Parece que la postmodernidad está lejos de pertenecer a los periodos de crítica, la tendencia de nuestros contemporáneos a la perezosa y fácil concepción de la realidad, en lugar de analizar, refutar y cuestionar los diferentes modelos para someterlos a la criba de la razón, rechazar lo que no resiste, aceptar lo bueno y mejorar lo susceptible de mejora, reconoce una validez igual en todos ellos.
Esta epojé o suspensión del juicio lleva al individuo y a los pueblos a no pronunciarse sobre lo correcto e incorrecto, sobre lo justo e injusto, el bien y el mal, ya que para el relativismo no existe el bien objetivo, puesto que lo valores morales, la justicia y el derecho son convencionales. Esta corriente, a modo de los escépticos, conlleva, disfrazada de sabiduría y respeto, al inmovilismo.

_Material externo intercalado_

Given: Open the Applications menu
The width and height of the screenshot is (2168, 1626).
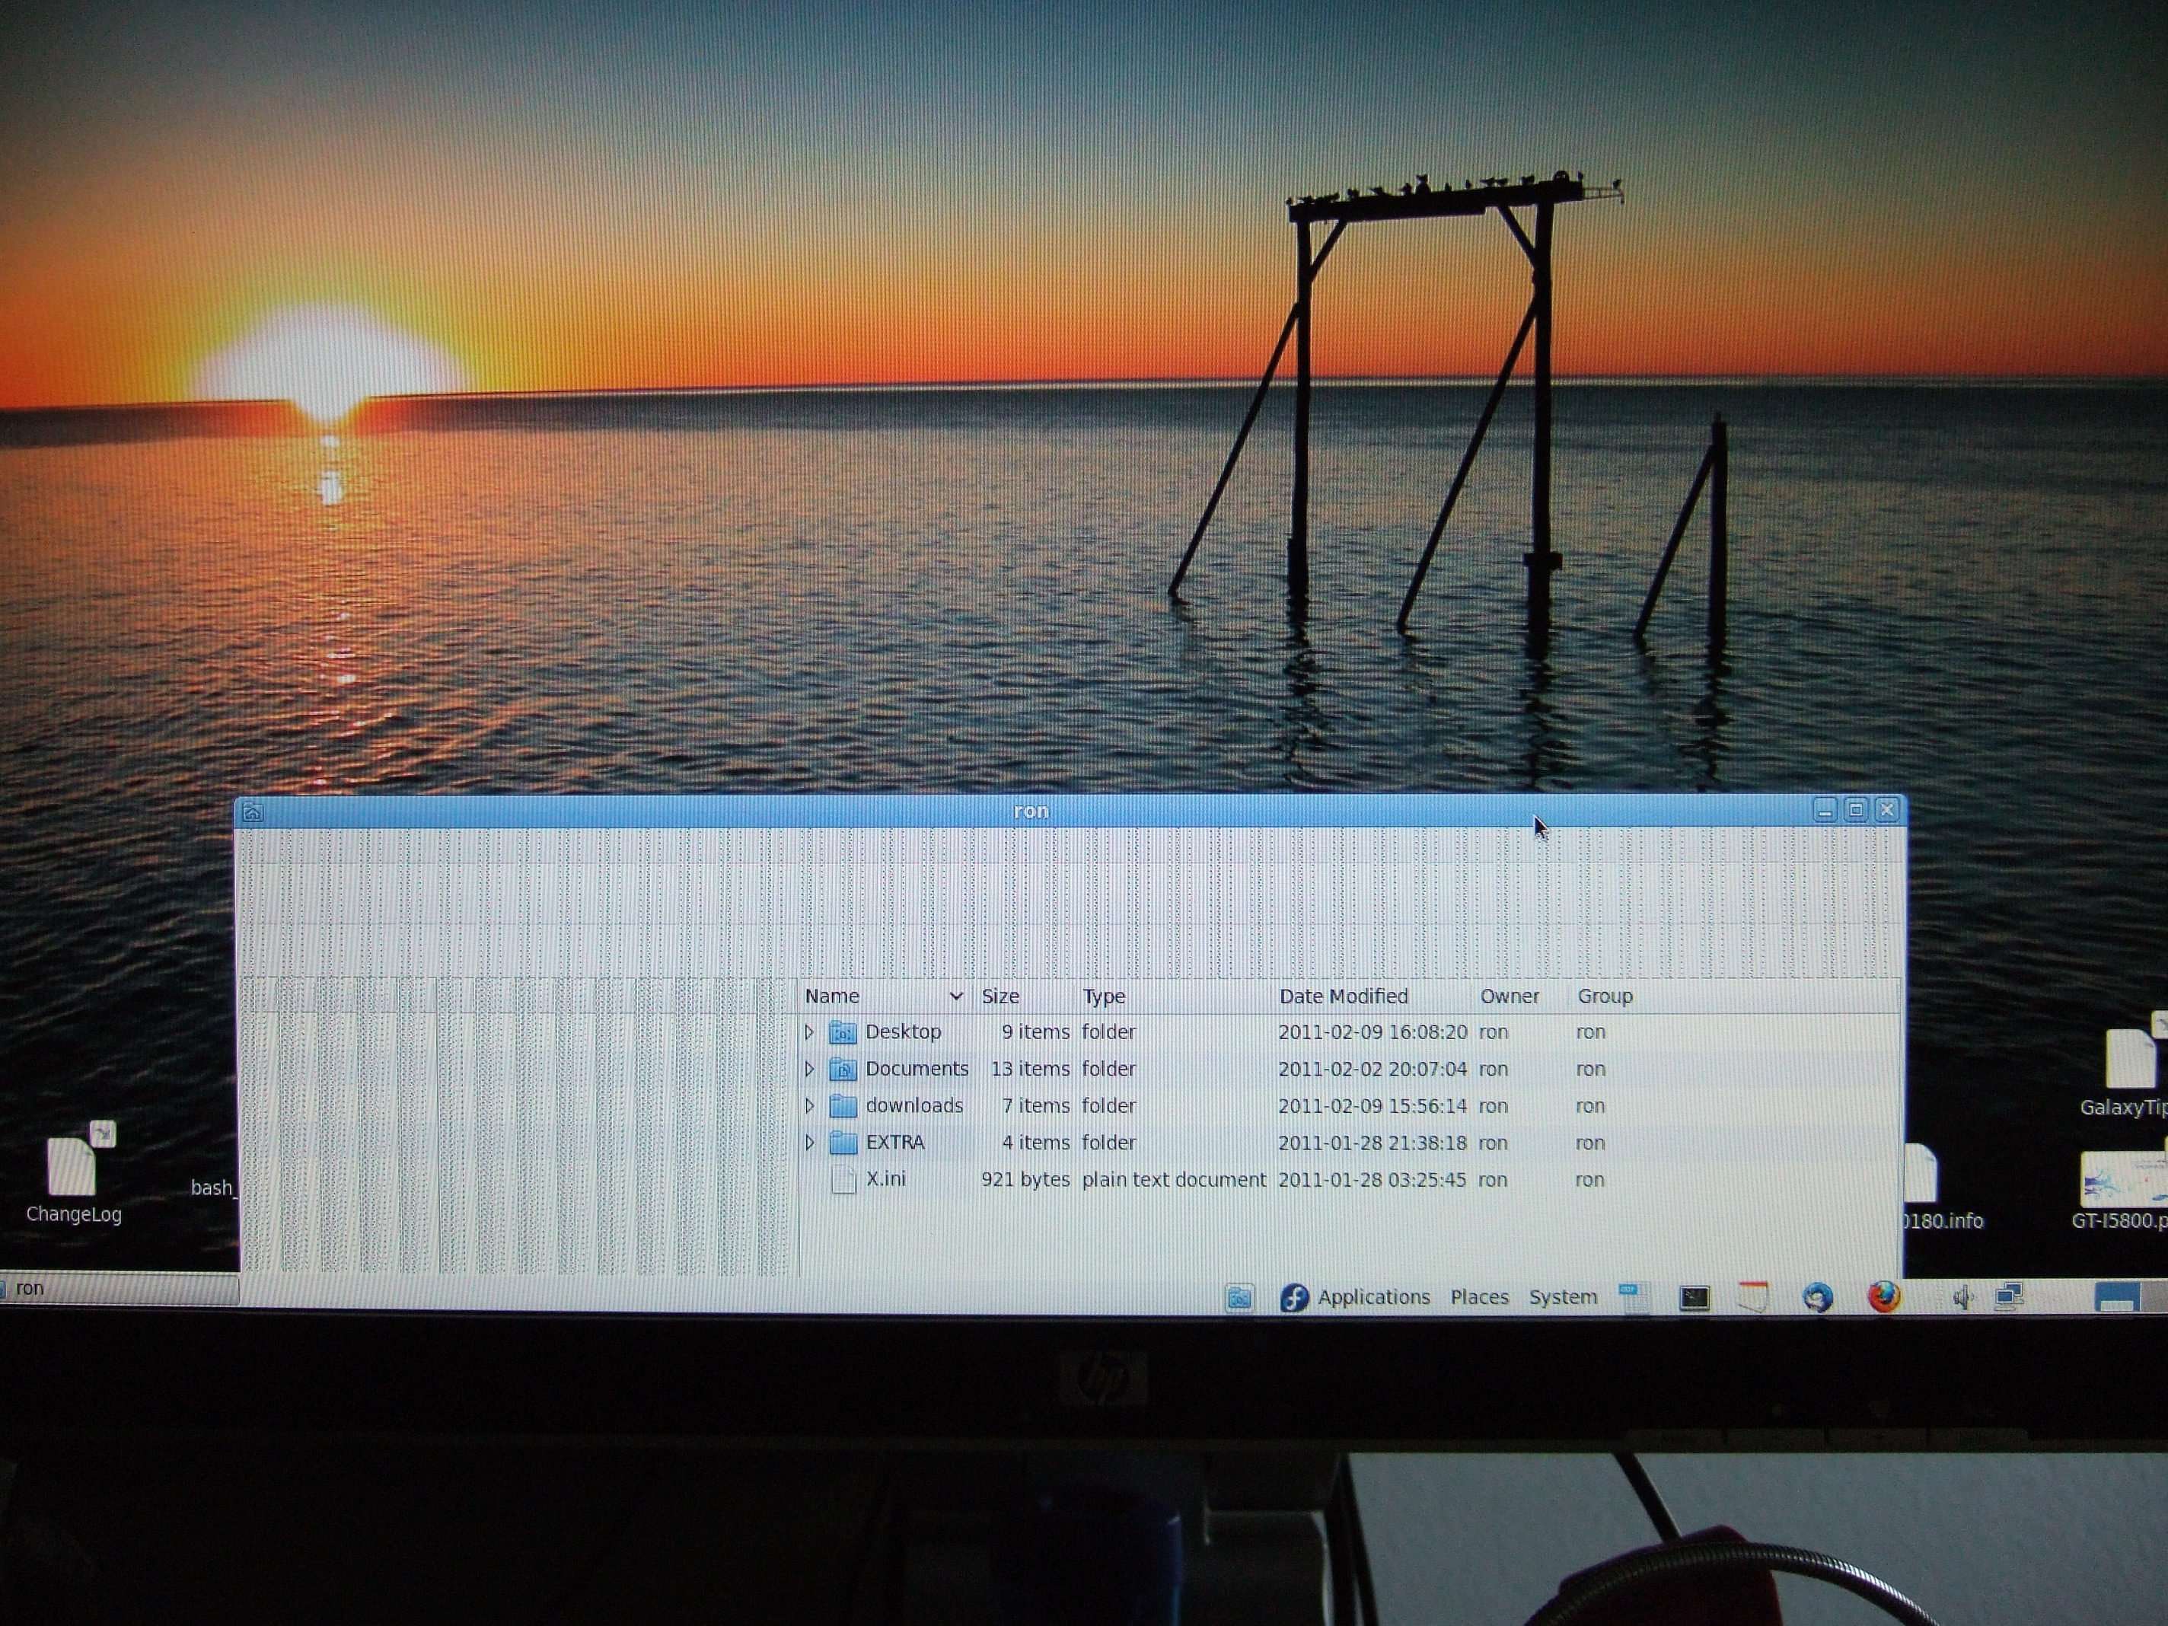Looking at the screenshot, I should (x=1372, y=1297).
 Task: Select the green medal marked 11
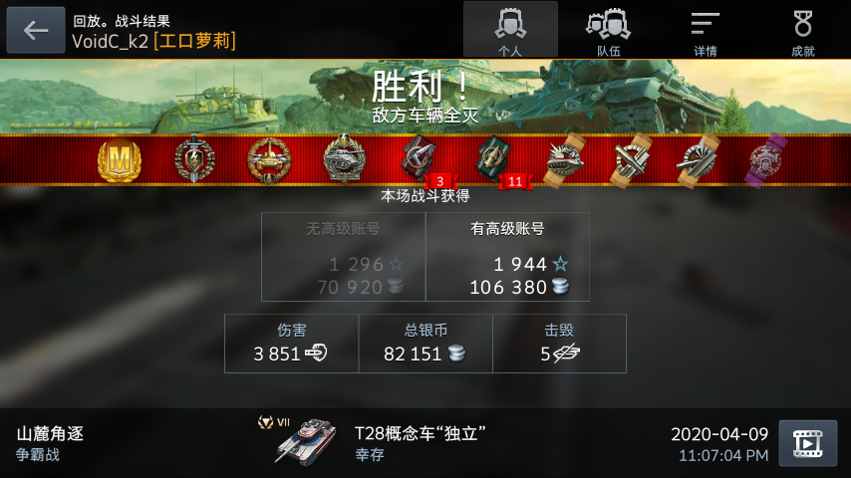coord(495,159)
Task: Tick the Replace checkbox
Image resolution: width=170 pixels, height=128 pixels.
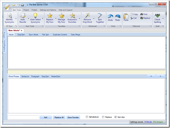Action: [103, 117]
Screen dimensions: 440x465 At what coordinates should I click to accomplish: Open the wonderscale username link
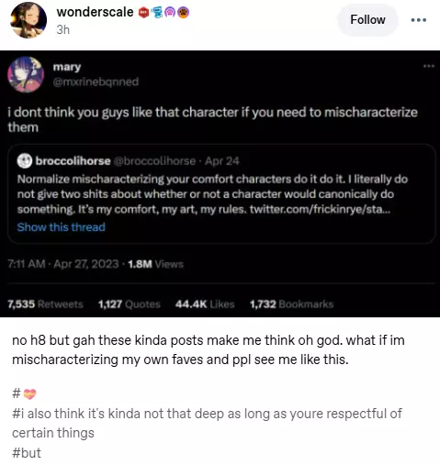pyautogui.click(x=95, y=12)
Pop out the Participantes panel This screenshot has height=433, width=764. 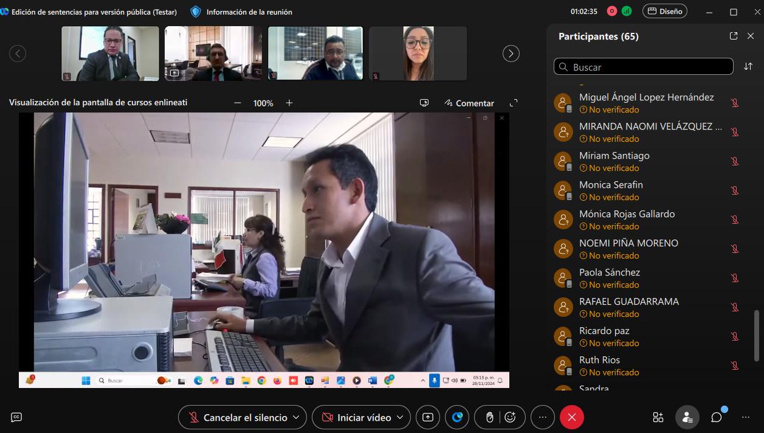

Como el no querer clasificar ni ser clasificado es, en sí mismo, pertenecer a una clasificación. Renunciar al raciocinio es renunciar a nuestras dotes humanas, volver a la esclavitud vital de la naturaleza a modo animal. El hombre ha de ejercer su función de hombre: pensar, criticar, dialogar para avanzar hacia la perfecta felicidad. Y, qué es la felicidad: ser queridos, que nos quieran. Suspender el juicio es como morir, es la ausencia de pasiones, es la indiferencia, es la quietud, la imperturbabilidad y este modo de muerte no puede llevar al estado feliz.
El bien sí existe, el mal sí existe y cuando se da hay que gritarlo para que el silencio no sea un mal aliado. El mal se identifica fácilmente: es cuando el OTRO debido a nuestras actuaciones sufre o puede tener perspectivas de sufrimiento, al contrario del bien.